> EXERCISE PROMPT:
With pictures omitted, the line containing "Task: Follow the Donut 安全网关 link" and all later lines of the records below are to be restated word for word.

*** DATA ***

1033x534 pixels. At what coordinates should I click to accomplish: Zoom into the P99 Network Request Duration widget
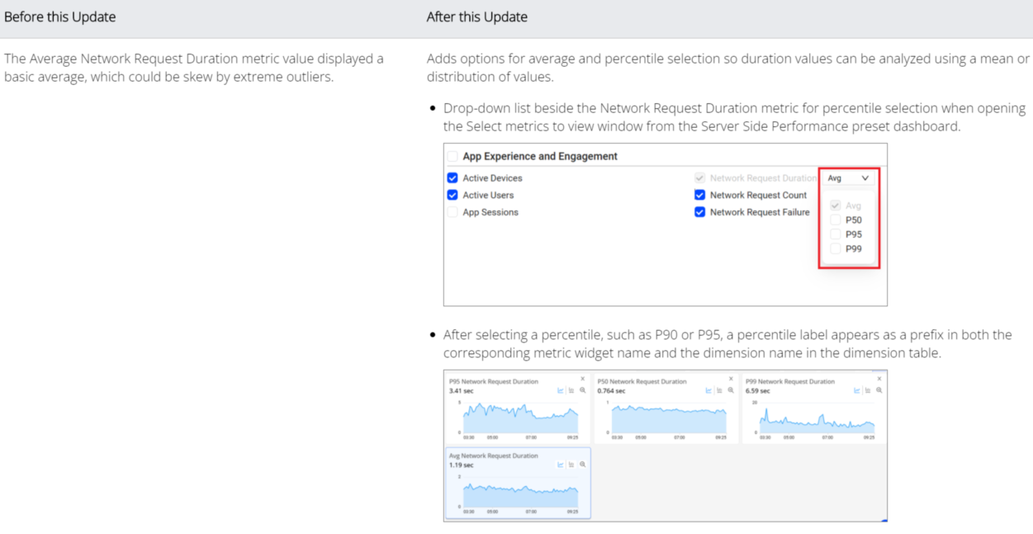click(x=879, y=390)
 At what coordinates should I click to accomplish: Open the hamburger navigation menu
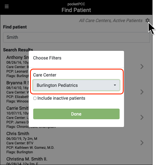7,6
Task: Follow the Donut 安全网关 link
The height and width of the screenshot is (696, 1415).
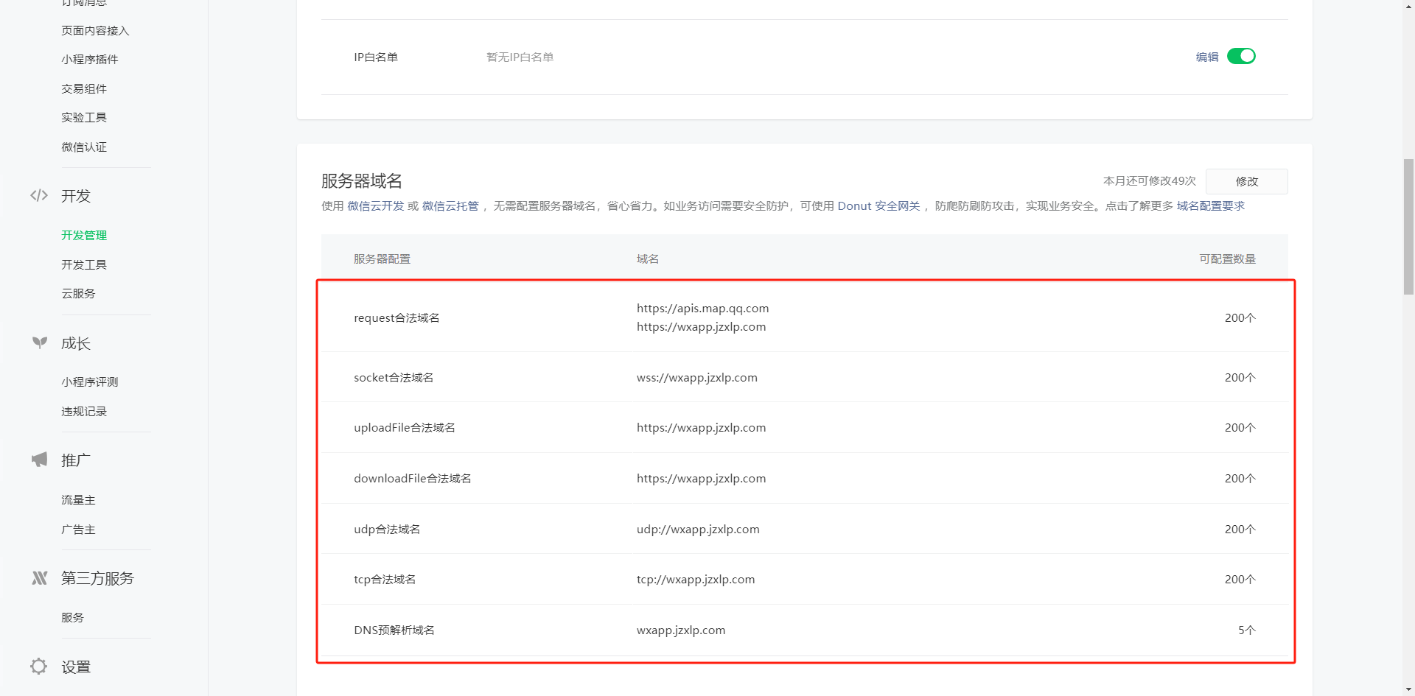Action: click(878, 206)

*** End of DATA ***

> THE COMPLETED TASK:
Task: Follow the Donut 安全网关 link
The height and width of the screenshot is (696, 1415).
Action: click(878, 206)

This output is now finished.